A specialist lawyer has pointed out the valuation of market-linked pensions (MLP) under the Division 296 tax remains unclear even after the introduction of a related regulation into the Income Tax Assessment Act 1997.

“The current way we value [MLPs] for total superannuation balance purposes in section 307-230 is getting repealed. Section 307-230 is being amended and 307-230A is coming in,” DBA Lawyers senior associate Shaun Backhaus told attendees of a recent webinar.

“However, [the new regulation] doesn’t actually tell you how you should be valuing [an MLP]. At the moment, it says you should be valuing it at market value, but it removes that and doesn’t put anything else in.

“It says that the regulations, which don’t exist yet, will be able to provide valuations for various different things. Presumably the plan is that MLPs and a few other things will have regulations made which will tell you how they get valued for the Division 296 tax and normal total super balance arrangements as well.

“So that’s one to watch out for. It’s probably going to be market value, so it shouldn’t change from the way they are valued now, but there isn’t law for it and nothing is in [draft legislation form].”

In a separate but related announcement, Treasury has released an exposure draft regulation to clarify how defined benefit pensions will be valued for the purposes of calculating a Division 296 tax liability.

As proposed in Treasury Laws Amendment (Measures for Future Instruments) Instrument 2023: Better Targeted Superannuation Concessions (draft regulations), defined benefits contributions, which are a notional amount, are counted towards an individual’s adjusted total super balance for the purpose of the Division 296 tax.

However, the draft regulation appeared to make a distinction for members still in the accrual phase.
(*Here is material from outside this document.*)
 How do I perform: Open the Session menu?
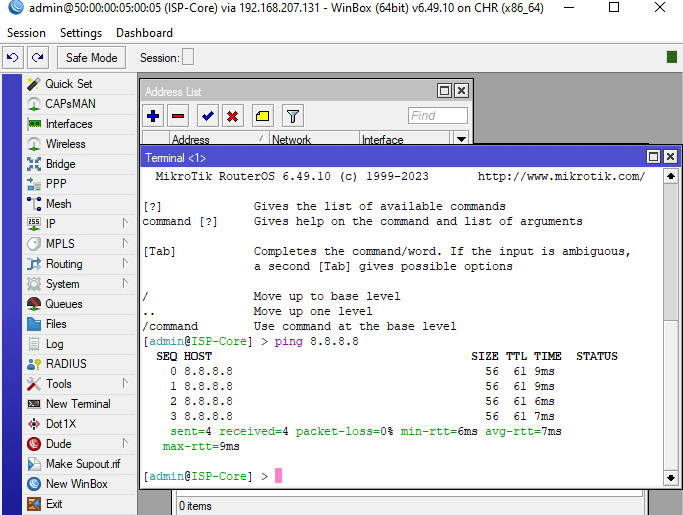coord(26,33)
“The amount of a contribution made to a superannuation fund for an individual in respect of a defined benefit interest that they have in the fund during an income year is to be disregarded when determining the individual’s contributions total, if they are an accruing member of the fund for the financial year corresponding to the income year,” the draft exposure regulation stated.

“This modification is necessary to ensure consistent treatment of all defined benefit interests, with the Schedule 1AA methodology to be used, rather than any actual contributions. This will ensure there is no double counting of contributions for defined benefit interests.”

The exposure draft regulation is open for industry consultation until 26 April.